Où est le problème? L’ONG, qui vit de dons et des cotisations de ses 6.000 membres, doit remplir cinq conditions: cinq années d’existence, lutter contre la corruption, avoir assez de membres, être indépendante et ne pas défendre d’intérêts particuliers, et enfin avoir un fonctionnement régulier et conforme à ses statuts. Sur les trois premières, pas de souci.

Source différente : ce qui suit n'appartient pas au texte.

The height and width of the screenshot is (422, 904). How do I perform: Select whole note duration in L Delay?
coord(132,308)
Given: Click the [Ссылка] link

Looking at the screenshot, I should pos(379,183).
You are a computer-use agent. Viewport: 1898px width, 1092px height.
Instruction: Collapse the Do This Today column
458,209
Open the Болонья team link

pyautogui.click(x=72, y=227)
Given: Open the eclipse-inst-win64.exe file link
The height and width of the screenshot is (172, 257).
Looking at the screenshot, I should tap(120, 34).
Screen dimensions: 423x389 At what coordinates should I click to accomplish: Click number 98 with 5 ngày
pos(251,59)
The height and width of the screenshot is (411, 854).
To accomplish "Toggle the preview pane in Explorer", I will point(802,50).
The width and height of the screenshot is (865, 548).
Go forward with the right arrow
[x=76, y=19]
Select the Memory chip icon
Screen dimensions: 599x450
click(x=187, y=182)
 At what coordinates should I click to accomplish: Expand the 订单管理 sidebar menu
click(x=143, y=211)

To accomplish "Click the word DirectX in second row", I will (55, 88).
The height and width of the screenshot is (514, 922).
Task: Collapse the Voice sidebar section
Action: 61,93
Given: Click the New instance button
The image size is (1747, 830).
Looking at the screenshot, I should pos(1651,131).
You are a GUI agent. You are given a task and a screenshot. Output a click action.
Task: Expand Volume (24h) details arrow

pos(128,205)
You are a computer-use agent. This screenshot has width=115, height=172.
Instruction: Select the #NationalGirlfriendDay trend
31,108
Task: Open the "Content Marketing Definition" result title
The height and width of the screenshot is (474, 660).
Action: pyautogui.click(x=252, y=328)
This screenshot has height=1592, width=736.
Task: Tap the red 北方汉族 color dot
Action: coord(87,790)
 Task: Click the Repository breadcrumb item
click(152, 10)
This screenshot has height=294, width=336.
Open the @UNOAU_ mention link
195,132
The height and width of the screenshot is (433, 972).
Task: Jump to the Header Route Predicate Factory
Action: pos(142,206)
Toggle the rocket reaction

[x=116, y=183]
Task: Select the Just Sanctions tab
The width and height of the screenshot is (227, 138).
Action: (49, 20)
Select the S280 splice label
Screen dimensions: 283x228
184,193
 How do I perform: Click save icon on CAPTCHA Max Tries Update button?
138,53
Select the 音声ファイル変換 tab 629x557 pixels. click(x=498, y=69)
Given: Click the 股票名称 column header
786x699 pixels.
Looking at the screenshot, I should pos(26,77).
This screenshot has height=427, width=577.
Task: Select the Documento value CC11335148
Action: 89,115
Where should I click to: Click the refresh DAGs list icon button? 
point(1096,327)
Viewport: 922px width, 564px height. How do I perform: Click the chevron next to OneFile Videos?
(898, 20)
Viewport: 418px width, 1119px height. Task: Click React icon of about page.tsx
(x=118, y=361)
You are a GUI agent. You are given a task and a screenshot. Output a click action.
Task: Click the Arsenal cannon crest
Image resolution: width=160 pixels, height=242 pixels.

Mais après de gros soubresauts l’an dernier dans son fonctionnement, l’ONG lancée il y a près de 20 ans présente un autre problème particulier.

De 5.000 en 2019 à 62.000 euros en 2020

Un mystérieux donateur a augmenté l’intensité de son soutien à l’association, de 5.000 euros par an en 2017 à 5.000 euros par mois l’an dernier, et même 6.000 euros pour novembre et décembre. Qui est-il? Pourquoi finance-t-il de plus en plus l’association? Et l’association respecte-t-elle ses engagements contre les intrusions d’intérêts particuliers dans son propre fonctionnement?

Oui, répond , dans une tribune publiée elle aussi sur le site et reprise par de nombreux médias. Il y souligne que le Premier ministre aurait exigé de connaître le nom des donateurs de l’ONG – une première – alors que la loi impose une confidentialité des données, au nom de laquelle elle refuse de céder à M. Castex depuis des mois.

C’est donc le Journal du dimanche qui s’en est chargé, ce dimanche, sans aller toutefois jusqu’à donner le nom de cet homme d’affaires que de simples recherches – comme celles que les journalistes du Monde ont effectuées dans le cadre des OpenLux – permettent de retrouver.

M. X – appelons-le comme cela, puisque le JDD explique ne pas donner son nom faute de réponses de sa part – est l’actionnaire unique d’une dizaine de sociétés, des Pays-Bas à Londres en passant par Singapour, qu’il contrôle via Alix Venture, une soparfi luxembourgeoise. Ses avoirs se montent à 345 millions d’euros, selon le dernier bilan disponible – celui de 2019.

En dehors de la corruption, Anticor s’est fait le chantre de la lutte contre l’optimisation fiscale, et le bilan des sociétés renseigne sur une organisation au millimètre confiée au Luxembourg à SG Group. Rien d’illégal, mais les activistes dénoncent régulièrement ces montages, qui permettent en outre d’organiser ses activités au niveau mondial… et de réduire ses impôts.

M. X critiquait, la semaine dernière encore, l’action du président français sur un réseau social. A-t-il des intérêts particuliers à donner à Anticor des moyens financiers avec lesquels elle s’en est prise… à deux de ses proches, le ministre de la Justice, mais aussi au président de l’Assemblée nationale, Richard Ferrand, dans une autre histoire? La question taraude le gouvernement et appellera forcément Anticor à se positionner par rapport à ce donateur qui lui a apporté en moyenne 7 à 7,5% de ses ressources chaque année depuis 2017.